Starting at the top of the entries below, print each line exactly until the line with "Image resolution: width=800" has been printed too.

---- Supplied material

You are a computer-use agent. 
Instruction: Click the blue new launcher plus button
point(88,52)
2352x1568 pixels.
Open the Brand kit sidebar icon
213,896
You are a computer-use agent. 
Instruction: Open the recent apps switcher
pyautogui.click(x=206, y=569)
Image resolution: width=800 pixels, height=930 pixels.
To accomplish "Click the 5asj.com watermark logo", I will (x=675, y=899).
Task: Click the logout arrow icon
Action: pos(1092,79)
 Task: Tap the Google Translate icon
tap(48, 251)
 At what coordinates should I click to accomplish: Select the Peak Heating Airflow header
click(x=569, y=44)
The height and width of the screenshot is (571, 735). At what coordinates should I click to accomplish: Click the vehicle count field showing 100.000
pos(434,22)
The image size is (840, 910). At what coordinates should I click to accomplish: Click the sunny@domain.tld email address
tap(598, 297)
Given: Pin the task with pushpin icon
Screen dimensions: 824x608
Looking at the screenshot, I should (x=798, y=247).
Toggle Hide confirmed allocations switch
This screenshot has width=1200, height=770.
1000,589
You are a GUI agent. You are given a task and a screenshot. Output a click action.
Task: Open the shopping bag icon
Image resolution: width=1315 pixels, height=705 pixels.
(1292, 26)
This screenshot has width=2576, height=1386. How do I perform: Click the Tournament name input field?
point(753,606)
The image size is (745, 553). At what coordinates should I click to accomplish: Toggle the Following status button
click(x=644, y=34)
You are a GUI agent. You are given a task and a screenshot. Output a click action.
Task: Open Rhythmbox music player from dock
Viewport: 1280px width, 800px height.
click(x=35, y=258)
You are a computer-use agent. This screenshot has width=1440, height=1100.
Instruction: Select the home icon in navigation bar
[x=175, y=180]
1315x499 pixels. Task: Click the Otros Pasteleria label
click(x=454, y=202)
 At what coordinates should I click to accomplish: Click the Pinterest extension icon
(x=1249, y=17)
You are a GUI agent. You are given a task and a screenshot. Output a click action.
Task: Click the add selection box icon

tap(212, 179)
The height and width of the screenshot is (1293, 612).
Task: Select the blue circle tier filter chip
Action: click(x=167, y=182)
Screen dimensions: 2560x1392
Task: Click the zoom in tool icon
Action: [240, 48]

--------

# Result
You are a computer-use agent. 
Instruction: Click the blue new launcher plus button
point(88,52)
2352x1568 pixels.
Open the Brand kit sidebar icon
213,896
You are a computer-use agent. 
Instruction: Open the recent apps switcher
pyautogui.click(x=206, y=569)
Image resolution: width=800 pixels, height=930 pixels.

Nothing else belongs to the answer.